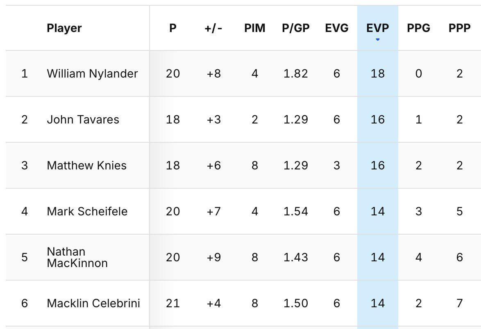Viewport: 481px width, 329px height.
Task: Sort the table by PPP column
Action: [459, 28]
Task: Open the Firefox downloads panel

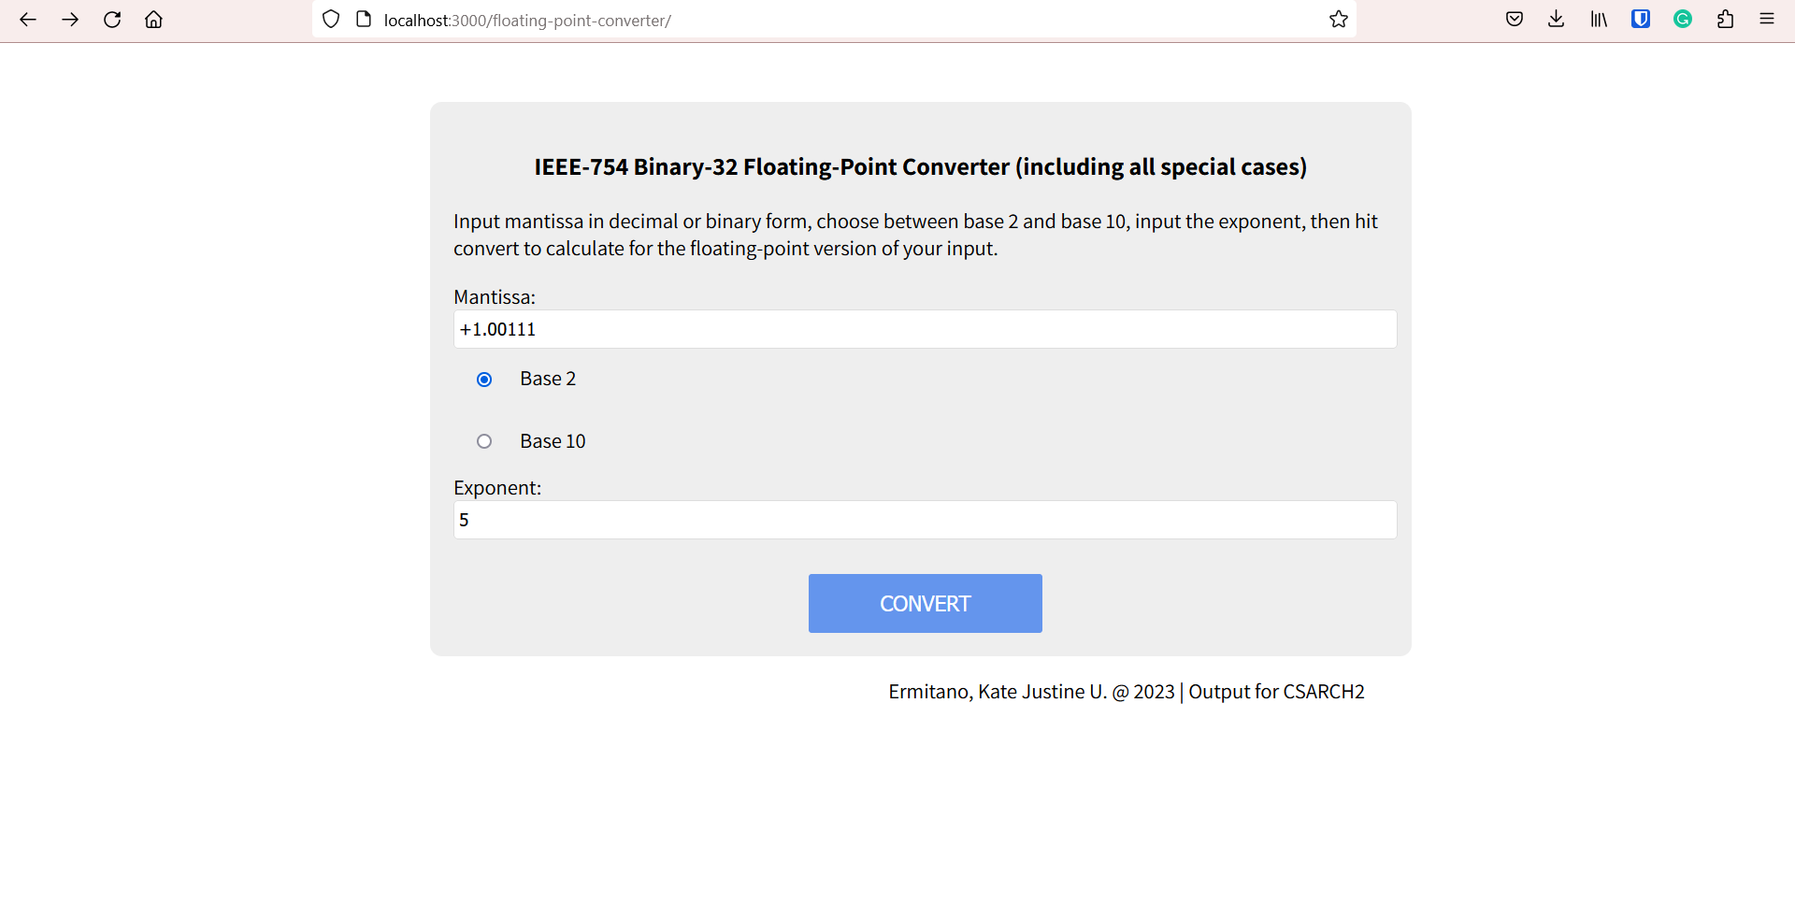Action: point(1556,19)
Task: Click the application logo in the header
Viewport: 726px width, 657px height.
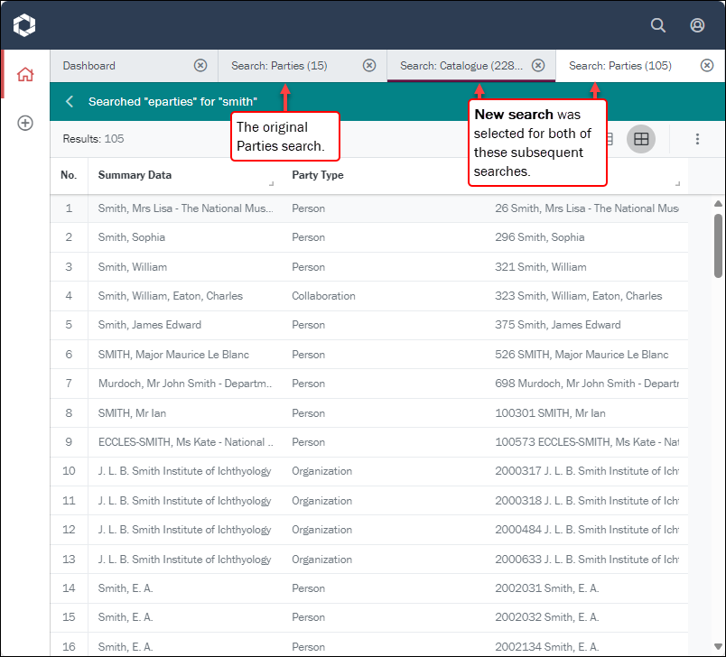Action: [x=24, y=25]
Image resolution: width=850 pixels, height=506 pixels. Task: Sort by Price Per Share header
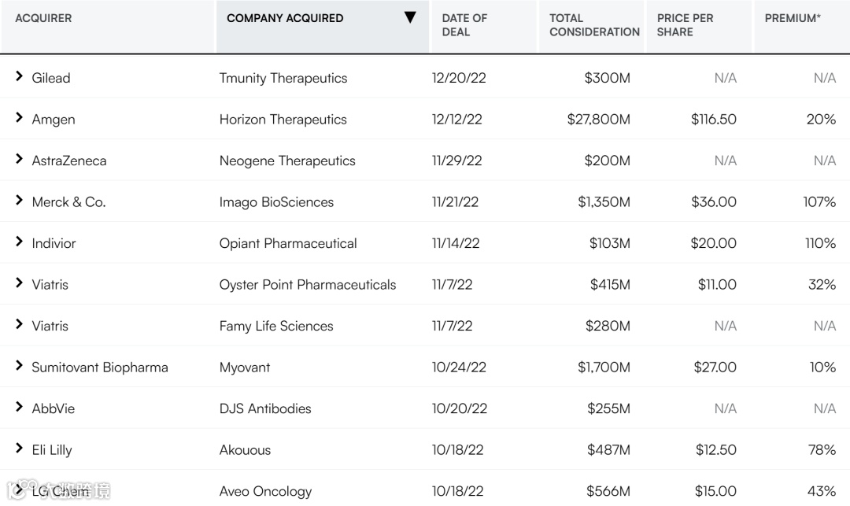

================================

WORK ORDER
Starting at the line with "Viewport: 726px width, 657px height." and stopping at the final line of the material, reproduce each line exactly, both ends included. Leave the pictures out.

SOLUTION TO THE EXERCISE
Viewport: 726px width, 657px height.
Action: [x=24, y=25]
Image resolution: width=850 pixels, height=506 pixels. Task: Sort by Price Per Share header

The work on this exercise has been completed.